Together, these parts form an AI system, and the chat window only shows you its surface.
That sounds like hair-splitting, but it changes how you read a bad answer. Instead of “the AI got it wrong” you can ask which part it was. In the savings plan, the context was missing everything you didn't write down, your rent, say, or a planned house purchase. In the contract, the right passage was in the document, but a tool could have pulled it up directly instead of it being skimmed past in the running text. And in the job decision, nothing in the system was missing, only your sense of what matters. Three very different causes that look the same in the chat window.
We'll look at the complete map with all the parts in Chapter 4. For now, this distinction is enough.
Three questions for the next answer
The three examples turn into three questions. Take them with you the next time an answer sits in front of you:
- What kind of answer is this? With a draft, you keep working. A claim, you verify. With a judgment, deciding what matters stays with you.
- What did the system know, and what couldn't it know? What wasn't in the context couldn't flow in, even if it was the decisive part of your question.
- What happens if the answer is wrong? The bigger the consequence, the more closely you check, and the clearer it has to be who takes responsibility.
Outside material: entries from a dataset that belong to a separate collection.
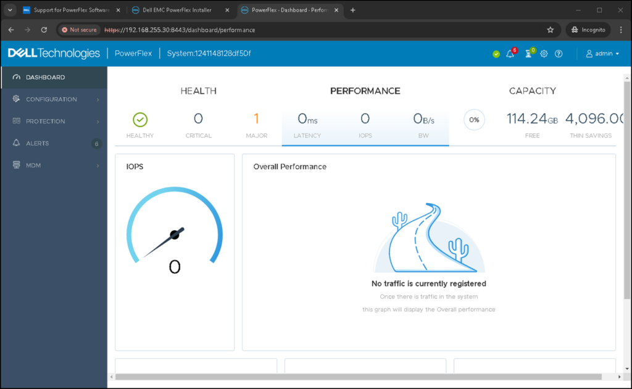Select the Configuration gear icon in sidebar
This screenshot has height=389, width=632.
click(16, 99)
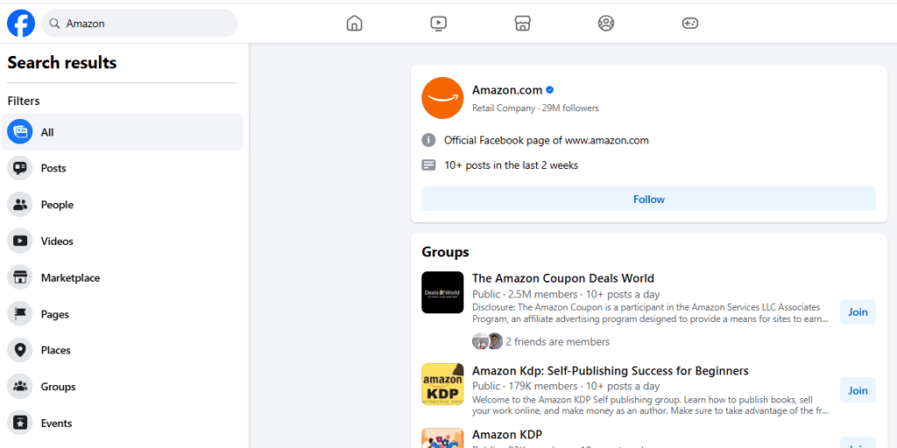Filter results by Pages
897x448 pixels.
[123, 314]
The question that stays open
You now have an idea of what these programs can do. A few lines turn into a detailed, plausible text within seconds. But what actually happens when you press send? How does a machine turn three sentences into a plan in fluent language? Is that understanding, or something else entirely?
Before we look at how it works, we take a step back. The story begins long before the first chat window, in the 1950s. It also helps put today's excitement about the topic into perspective.